The new Victorian Affordable Housing Rental Scheme won’t make a difference, says academic Libby Porter.
Porter, an urban planning professor at RMIT, says the scheme – which sets rents at 10 per cent below average market value for 2400 homes – won’t make a significant difference and will still leave vulnerable Victorians in housing stress.
“Studies show that at any given moment in time there are zero properties that are affordable for a household on quite a low income anywhere in Victoria, at all,” says Porter.
She is also concerned that the scheme, which targets low- and middle-income earners, will draw from housing stock that would otherwise go to people on the social housing priority list.
“I have a horrible feeling that once again it cannibalises public housing,” she says.
But Homes Victoria says that the total stock of public housing won’t change.
“Under the [Big Housing Build] package, the same number of public housing properties will be retained across the state and public housing will be made more sustainable through the replacement of 1,100 outdated dwellings,” says a Homes Victoria spokesperson.
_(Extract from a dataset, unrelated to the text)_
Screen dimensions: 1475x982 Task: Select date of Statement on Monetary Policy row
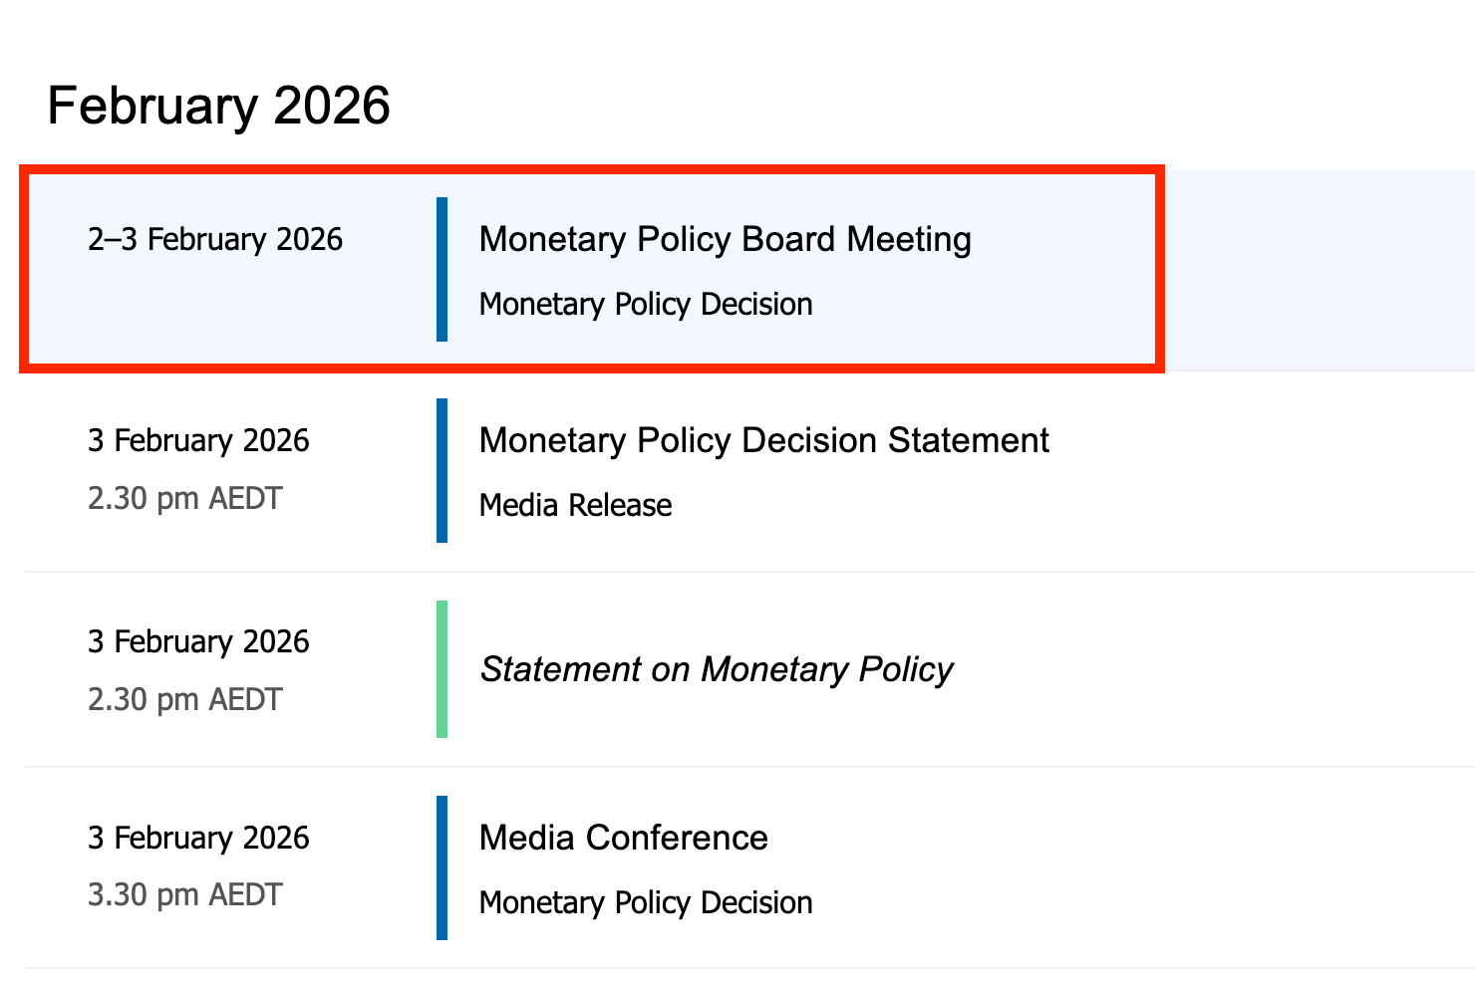(x=198, y=641)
Porter disputes this. She says that the package is only building community housing, while it demolishes existing public housing.
“We get zero – we lose all of the public housing,” she says.
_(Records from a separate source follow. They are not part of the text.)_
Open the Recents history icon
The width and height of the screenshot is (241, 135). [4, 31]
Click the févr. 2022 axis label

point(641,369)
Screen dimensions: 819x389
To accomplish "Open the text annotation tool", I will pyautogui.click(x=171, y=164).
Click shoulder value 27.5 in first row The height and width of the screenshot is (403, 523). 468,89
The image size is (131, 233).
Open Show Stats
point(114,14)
But Homes Victoria says this will renew outdated dwellings and “public housing will be made more sustainable”.
But if turned into community housing it will have a higher rental cap of 30 per cent of a person’s income, compared to public housing’s 25 per cent, says Porter.
“If you’re on a low income and you’re already spending 30 per cent of that income on housing you are already struggling…so we have a whole ecology of housing policy that does not solve or address housing need, it deepens it,” she says.
A Homes Victoria spokesperson says that the cap of 30 per cent “means that regardless of the market rent of a given area, these homes will be affordable on a median income”.
But Porter says that governments around Australia are using community housing to offload responsibility for low-income housing.
“It effectively amounts to a kind of privatisation of social housing when we shift from public housing to community housing,” she says.
The Big Housing Build is a $5.3 billion investment by Homes Victoria that will deliver private and social housing. Community housing is a type of social housing managed by not-for-profit organisations, while public housing is entirely owned and operated by Homes Victoria. In March, the Victorian government announced a rental subsidy scheme for 2400 homes as part of the program. An independent review of public housing regulation is currently underway, with a final report due in May 2022.
(Featured Image: Flemington’s public housing commission towers during Melbourne’s COVID-19 lockdowns. CHRIS MCLAY, UNSPLASH).